L’emploi réel a été au centre des débats, la croissance, la redistribution des revenus entre le travail et le capital, la régulation possible de la mondialisation et la relance de l’EUROPE politique et économique ont été les thèmes les plus

Tous les comptes rendus sur le site WEB du PS www.parti-socialiste.fr

 

Bien sûr, ces dernières universités d’été avant l’échéance présidentielle de 2007 ne pouvaient pas ne pas évoquer les candidatures possibles à la magistrature suprême de notre pays. Il y a eu, à l’ouverture, l’accueil triomphal fait à Ségolène ROYAL, championne actuelle des sondages qui nous a montré, film à l’appui, l’action menée auprès des jeunes lycéens dans la Région Poitou-Charente. Le soir même, Dominique STRAUSS-KAHN, devant une salle de plus de 600 militants, a développé de façon remarquable sa dimension d’homme d’état en soulignant les défis à relever après 2007 : la pénurie des énergies fossiles, les négociations du G8, le terrorisme international, la situation du Moyen Orient mais aussi l’endettement du pays, les moyens de relancer la justice sociale, les délocalisations, la réforme de la PAC, l’éducation et la recherche, la croissance et l’emploi, enfin les nouvelles institutions nécessaires au rétablissement de la paix et de la sécurité dans notre pays… un vrai discours de Chef-d’Etat. 

Laurent FABIUS a réuni 250 de ses partisans pour développer ses propositions en matière de pouvoir d’achat et de rassemblement de la gauche sur un programme de gauche. 

Enfin Lionel JOSPIN, devant plusieurs centaines de militants des jeunesses socialistes s’est expliqué sur son départ de la vie politique en 2002, a reconnu des erreurs lors de sa campagne, a reproché à la direction du PS de l’avoir freiné dans la réforme des retraites et a demandé à ce qu’on valorise ce qui a été fait par la gauche entre 1997 et 2002. 

Il a terminé son plaidoyer ainsi : « le défaut de la droite, c’est le cynisme, la faiblesse de la gauche, c’est sa mauvaise conscience ». 

Il revenait dimanche matin à François HOLLANDE de conclure, il l’a fait en rappelant l’importance de l’enjeu de 2007 et a demandé aux candidats à l’investiture de s’abstenir de dénigrer, disqualifier ou soupçonner leurs concurrents du moment : « Rien de nos débats ne doit pouvoir être utilisé par la droite le moment venu ». 

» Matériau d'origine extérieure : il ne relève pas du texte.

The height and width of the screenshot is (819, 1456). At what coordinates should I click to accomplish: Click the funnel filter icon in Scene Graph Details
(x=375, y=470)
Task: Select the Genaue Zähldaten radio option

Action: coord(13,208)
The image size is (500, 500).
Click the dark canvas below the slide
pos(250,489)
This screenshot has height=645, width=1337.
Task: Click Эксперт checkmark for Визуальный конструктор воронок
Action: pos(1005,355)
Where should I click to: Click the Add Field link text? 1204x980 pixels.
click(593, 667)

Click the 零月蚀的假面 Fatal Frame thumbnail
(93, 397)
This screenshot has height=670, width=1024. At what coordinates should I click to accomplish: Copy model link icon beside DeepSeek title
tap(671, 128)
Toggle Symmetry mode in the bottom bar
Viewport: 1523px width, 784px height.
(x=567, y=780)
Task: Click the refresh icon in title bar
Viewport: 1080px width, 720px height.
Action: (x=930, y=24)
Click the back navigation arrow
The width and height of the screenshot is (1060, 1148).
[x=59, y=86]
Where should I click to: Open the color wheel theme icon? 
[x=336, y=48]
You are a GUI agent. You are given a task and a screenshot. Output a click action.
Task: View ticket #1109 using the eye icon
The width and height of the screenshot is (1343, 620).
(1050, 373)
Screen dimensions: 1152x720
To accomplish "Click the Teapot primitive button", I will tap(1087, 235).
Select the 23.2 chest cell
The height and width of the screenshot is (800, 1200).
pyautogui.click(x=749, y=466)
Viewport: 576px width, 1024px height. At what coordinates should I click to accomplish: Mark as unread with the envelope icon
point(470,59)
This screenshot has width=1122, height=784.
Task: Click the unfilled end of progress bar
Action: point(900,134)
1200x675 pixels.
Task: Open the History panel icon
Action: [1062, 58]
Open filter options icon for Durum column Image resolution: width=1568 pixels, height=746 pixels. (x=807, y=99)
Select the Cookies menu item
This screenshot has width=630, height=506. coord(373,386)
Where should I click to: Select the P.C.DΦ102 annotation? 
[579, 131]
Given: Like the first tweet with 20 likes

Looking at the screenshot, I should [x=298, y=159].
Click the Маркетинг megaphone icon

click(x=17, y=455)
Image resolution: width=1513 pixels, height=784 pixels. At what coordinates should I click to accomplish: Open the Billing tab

Il a rappelé que la victoire n’était nullement acquise et n’a pas oublié d’accuser SARKOZY, ce « narcisse au pays de l’UMP » d’être une girouette politique responsable de la politique de la droite depuis 2002. 

Dans les couloirs, les discussions étaient fournies sans jamais être agressives, bien au contraire, j’ai ressenti chez tous mes interlocuteurs un sens des responsabilités et une unité qui, j’en suis sûr, se retrouvera après le vote des militants en novembre prochain.